Глава 39
Траханиотова привезли на Красную площадь, когда уже смеркалось, и лютый зной начал понемногу ослабевать. Но людское море, раскинувшееся окрест, и не думало расходиться по домам. Еще не насытилось оно кровью, не задумалось: а ну как придется отвечать за все, что натворили? Хмель дикой вольницы, вырвавшийся из-под спуда, крепко ударил в головы…

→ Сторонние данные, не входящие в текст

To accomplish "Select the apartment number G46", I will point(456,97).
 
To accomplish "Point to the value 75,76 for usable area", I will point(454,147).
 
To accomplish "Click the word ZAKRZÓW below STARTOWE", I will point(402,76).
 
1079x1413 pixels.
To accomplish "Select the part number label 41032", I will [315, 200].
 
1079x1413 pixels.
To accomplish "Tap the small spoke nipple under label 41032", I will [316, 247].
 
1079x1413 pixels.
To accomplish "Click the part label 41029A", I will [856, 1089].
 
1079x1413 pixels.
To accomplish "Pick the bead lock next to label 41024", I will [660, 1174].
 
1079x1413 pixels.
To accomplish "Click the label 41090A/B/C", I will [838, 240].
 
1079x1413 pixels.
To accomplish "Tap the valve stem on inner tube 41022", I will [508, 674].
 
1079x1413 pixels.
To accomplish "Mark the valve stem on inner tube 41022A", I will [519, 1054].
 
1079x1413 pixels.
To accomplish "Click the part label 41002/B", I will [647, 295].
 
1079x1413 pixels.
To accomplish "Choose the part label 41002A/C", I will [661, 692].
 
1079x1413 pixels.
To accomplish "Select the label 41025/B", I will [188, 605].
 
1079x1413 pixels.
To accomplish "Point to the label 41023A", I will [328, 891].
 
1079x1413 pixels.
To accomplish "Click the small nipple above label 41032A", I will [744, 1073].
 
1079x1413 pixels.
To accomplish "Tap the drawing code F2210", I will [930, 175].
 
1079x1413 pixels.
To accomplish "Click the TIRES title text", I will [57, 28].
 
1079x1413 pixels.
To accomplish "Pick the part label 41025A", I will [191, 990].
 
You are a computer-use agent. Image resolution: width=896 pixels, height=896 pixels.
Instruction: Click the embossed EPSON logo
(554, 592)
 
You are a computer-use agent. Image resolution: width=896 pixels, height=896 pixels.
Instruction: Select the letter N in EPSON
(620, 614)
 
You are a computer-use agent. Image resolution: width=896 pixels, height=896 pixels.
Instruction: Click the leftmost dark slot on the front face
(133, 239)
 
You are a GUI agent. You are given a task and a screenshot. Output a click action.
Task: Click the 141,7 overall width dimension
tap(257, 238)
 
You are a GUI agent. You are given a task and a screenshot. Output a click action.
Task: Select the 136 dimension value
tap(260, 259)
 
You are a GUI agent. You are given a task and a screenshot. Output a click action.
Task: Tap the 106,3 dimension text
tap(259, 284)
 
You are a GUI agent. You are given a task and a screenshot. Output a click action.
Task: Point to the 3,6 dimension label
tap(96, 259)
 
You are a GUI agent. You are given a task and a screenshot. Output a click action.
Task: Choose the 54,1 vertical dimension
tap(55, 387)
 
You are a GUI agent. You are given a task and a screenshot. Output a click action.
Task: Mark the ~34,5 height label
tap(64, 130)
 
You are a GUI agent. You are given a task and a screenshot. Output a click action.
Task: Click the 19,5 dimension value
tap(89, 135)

– А-а-а!!! – взвился к темнеющему небу жуткий тысячеголосый вой, когда трясущегося окольничего вытолкнули из возка. И людская масса всколыхнулась, устремилась к обреченному с лютой руганью, гоготом и проклятиями. Если бы не тройная цепь стрельцов, выстроенная загодя, – порвали бы в клочья прямо на месте. А так – удалось сдержать, хоть и с великим трудом. И ценою малой крови: тех, кто своей ли волей, напором ли задних рядов налетел на острия стрелецких бердышей.
Петр Тихонович, стуча зубами и лишь чудом не опорожнив мочевой пузырь, затравленно озирался по сторонам. Хотел что-то сказать – не смог, внезапный спазм перехватил горло. Хотел бухнуться на колени – даже этого не сумел, словно судорогой свело все тело… С отчаянной надеждой смотрел в проем Фроловских ворот – совсем ведь близко, может, сумеют довести… А там вымолит пощаду у государя… Наверняка вымолит! Ну, грешен, во многом виноват… но не так же, как Плещеев, а тем более – Морозов! Лишь бы сдержали подлую чернь, пока за ними ворота не затворят…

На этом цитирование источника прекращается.